Transitioning from corporate finance to international economic and social development gave me the opportunity to manage projects throughout Asia, Central & Eastern Europe, Latin American, and Africa. From these experiences, I gained an understanding of the challenges confronting small and medium-size firms and working in these diverse social, political and economic regions. I provided specialized trade, development, small business and microfinance assistance to government agencies and profit and non-profit organizations in the US and throughout the developing world. Here too, I was confronted with the opportunities and challenges associated with bringing about positive change to societies when it was not clear what positive change was or who benefitted most from the change (the indigenous people, the state, the funding institutions, the providers, etc.) For example, in partnership with the private sector, I introduced Vitamin-A fortified foods in Africa to decrease infant blindness and mortality rates. This bio-engineered initiative required looking beyond immediate benefits to try to understand the long term social consequences of well-intended actions. Again, in this context, I observed the similar and different ways information and various communications technologies affected societies and cultures.

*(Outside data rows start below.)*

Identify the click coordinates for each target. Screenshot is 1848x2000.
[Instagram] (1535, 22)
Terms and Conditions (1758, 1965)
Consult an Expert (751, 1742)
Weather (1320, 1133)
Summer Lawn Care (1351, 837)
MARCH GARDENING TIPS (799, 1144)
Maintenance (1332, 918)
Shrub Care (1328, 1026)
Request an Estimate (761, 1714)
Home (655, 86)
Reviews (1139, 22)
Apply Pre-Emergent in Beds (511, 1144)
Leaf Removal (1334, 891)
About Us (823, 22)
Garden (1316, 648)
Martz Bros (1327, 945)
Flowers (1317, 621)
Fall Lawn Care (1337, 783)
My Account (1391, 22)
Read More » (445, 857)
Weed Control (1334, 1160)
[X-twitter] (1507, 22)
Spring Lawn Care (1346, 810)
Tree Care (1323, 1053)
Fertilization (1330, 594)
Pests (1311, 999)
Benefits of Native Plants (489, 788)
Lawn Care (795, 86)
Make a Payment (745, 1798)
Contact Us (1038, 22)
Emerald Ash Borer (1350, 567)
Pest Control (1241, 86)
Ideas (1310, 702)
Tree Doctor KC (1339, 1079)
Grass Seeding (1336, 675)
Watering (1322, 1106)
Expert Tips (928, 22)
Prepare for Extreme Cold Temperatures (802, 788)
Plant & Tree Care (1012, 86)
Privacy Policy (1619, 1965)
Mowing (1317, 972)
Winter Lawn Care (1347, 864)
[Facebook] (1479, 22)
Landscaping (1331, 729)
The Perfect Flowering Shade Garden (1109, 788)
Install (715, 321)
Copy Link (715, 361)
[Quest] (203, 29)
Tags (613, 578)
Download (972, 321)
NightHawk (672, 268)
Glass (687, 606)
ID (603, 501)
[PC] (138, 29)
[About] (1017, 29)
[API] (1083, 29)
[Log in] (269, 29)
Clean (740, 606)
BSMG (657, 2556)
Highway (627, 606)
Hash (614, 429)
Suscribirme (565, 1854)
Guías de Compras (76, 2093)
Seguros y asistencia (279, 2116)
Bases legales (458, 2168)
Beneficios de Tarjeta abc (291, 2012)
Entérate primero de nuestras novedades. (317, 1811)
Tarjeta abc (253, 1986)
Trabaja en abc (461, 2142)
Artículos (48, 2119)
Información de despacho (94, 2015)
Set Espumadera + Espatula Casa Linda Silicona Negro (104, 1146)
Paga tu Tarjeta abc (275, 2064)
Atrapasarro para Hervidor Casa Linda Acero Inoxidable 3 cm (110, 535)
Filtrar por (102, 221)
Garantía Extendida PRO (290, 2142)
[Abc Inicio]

Currently, I am seeking ways to apply my experiences, academic endeavors, and lessons learned along the way to strengthen the role and effectiveness of diplomacy around the world. Diplomacy has been referred to as a soft or smart power and today ‘good’ diplomacy is in high demand. In the world system, a failed state has global implications and diplomacy, including economic and social development, are essential tools needed to prevent fragile states from failing. In seeking ways to strengthen diplomacy, I am specifically interested in how ICT’s, and the emergence of cyberspace, are shaping the diplomatic tradecraft, foreign affairs organizations, and the Westphalian world systems.
Finally, I love learning, and I love applying my learning to my place. I have learned throughout my journey that the most complex social, political, economic and technical challenges around the globe necessitate three listening, understanding the local and historical context, and observation through a multidisciplinary set of lenses (e.g., social, economic, business, political, regional, and technical, etc.).